Development Director of the Year

Stibal directs resurgence in West Allis

John Stibal

Director of the West Allis Department of Development

John Stibal took over as director of the West Allis Department of Development 18 years ago when it wasn’t trendy to develop urban centers.

The big projects were heading to the suburbs, while hollowed-out, industrial centers were left with empty buildings, polluted land and few prospects to draw people. Stibal helped change that, not only in West Allis, but throughout Wisconsin.

“He saw a lot of opportunities before a lot of people did,” said Tom McElligott, an environmental attorney for Quarles & Brady LLP in Milwaukee. “In that way, he was kind of a visionary.”

What Stibal saw was the possibility of using the abandoned buildings in West Allis to attract new development. Legal concerns prevented this sort of development until the state passed the Wisconsin Land Recycling Act in the early 1990s making it feasible to redevelop former industrial sites, or brownfields.

Stibal and others in West Allis were the first to put the new laws to work, converting a former Giddings & Lewis machine factory into a home for Quad/Graphics. After a complicated legal fight, West Allis prevailed, and the development was completed in 1994. Today, more than 1,000 people work for Quad/Graphics at the site.

From an environmental law perspective, McElligott said, it was a watershed project.

“It proved to the rest of Wisconsin that these brownfields programs can work,” he said. “John was integral and instrumental in seeing that project through.”

Stibal's success developing brownfields is part of a highly regarded career in urban development spanning the past three decades. It’s his role as a driving force behind the city’s resurgence that led Wisconsin Builder and The Daily Reporter to name him Development Director of the Year.

He’s won numerous state and national awards and speaks nationally on redeveloping older industrial cities.
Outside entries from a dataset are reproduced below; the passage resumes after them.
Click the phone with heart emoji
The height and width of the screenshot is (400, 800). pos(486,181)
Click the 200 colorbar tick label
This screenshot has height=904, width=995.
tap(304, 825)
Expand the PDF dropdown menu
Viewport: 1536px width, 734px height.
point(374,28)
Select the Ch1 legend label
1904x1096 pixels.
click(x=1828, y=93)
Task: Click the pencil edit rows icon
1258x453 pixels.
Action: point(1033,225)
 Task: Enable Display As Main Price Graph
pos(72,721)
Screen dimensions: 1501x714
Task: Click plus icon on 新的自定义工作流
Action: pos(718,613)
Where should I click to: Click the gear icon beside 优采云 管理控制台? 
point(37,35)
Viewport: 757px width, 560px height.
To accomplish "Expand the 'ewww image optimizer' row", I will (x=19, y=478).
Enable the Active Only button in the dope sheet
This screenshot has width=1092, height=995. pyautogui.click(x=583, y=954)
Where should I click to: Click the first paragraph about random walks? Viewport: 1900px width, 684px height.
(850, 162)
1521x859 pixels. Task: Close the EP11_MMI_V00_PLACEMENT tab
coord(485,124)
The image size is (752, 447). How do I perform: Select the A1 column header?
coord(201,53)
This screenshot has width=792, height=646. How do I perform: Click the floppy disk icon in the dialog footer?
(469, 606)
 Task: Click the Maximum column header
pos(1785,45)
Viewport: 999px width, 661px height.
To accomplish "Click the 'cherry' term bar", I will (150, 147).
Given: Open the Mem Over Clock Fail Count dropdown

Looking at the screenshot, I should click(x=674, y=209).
Stibal was honored by the Metropolitan Milwaukee Public Policy Forum and the League of Wisconsin Municipalities. He won the International Economic Development Association Award for Public/Private Partnerships and 2006 American Planning Association Economic Development Award.

In West Allis, his efforts led to a major overhaul of what was once considered a declining city. Along with the Quad/Graphics building, the city redeveloped the 126-acre former Allis-Chalmers tractor plant complex into 650,000 square feet of office space, and BlueCross BlueShield moved its headquarters and 750 employees to the new building.

The city is redeveloping its final major brownfields site — the former Pressed Steel Tank building — into residential and commercial sites in the Six Points/Farmers Market area.

It's a big turnaround for the community of 62,000 people near Milwaukee. What was once a predominantly working-class, industrial town is now selling penthouse townhouses for $400,000.

More important, whenever land comes up for development, construction isn't far behind. West Allis is even planning a new housing subdivision, the first for the city in 15 years.

Helmut Toldt, president of Toldt Development Corp., Brookfield, gave Stibal credit for bringing numerous projects to West Allis.

“Alderman come and go, mayors come and go, and he’s kept the ball rolling,” Toldt said. “I’ve dealt with a lot of people in a lot of municipalities. John has a unique personality in that he understands what a municipality needs in the short and long run and understands what a developer needs.”

He said Stibal’s legacy will be to leave behind a visibly better community than what was there when he started — not that Stibal will be done working any time soon.

“He has a vision,” Toldt said, “and he hasn't seen the end of it yet.”